■ Data section ■

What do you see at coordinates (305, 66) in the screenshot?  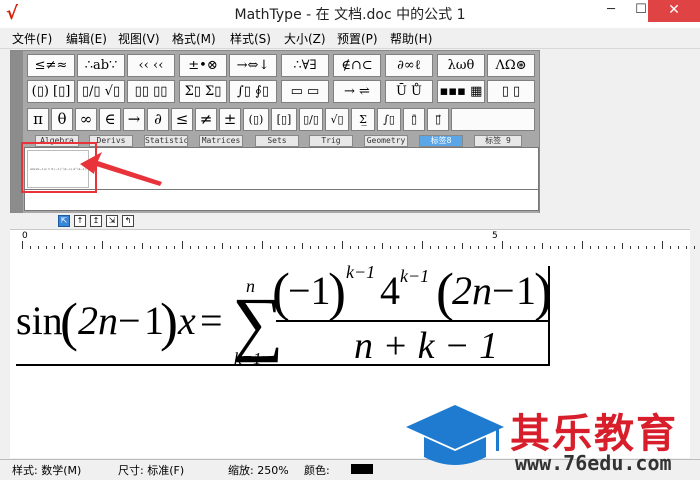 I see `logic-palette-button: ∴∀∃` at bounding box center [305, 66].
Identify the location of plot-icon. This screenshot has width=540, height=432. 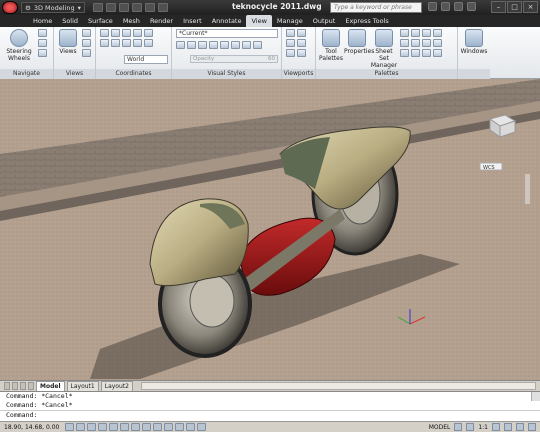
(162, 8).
--
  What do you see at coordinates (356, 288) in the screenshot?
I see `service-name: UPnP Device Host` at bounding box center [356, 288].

■ What you need to do ■
Retype the part of the entries that opens with the line containing "What do you see at coordinates (356, 288)" and closes with the line containing "center [356, 288].", both of those lines included.

■ Output ■
  What do you see at coordinates (356, 288) in the screenshot?
I see `service-name: UPnP Device Host` at bounding box center [356, 288].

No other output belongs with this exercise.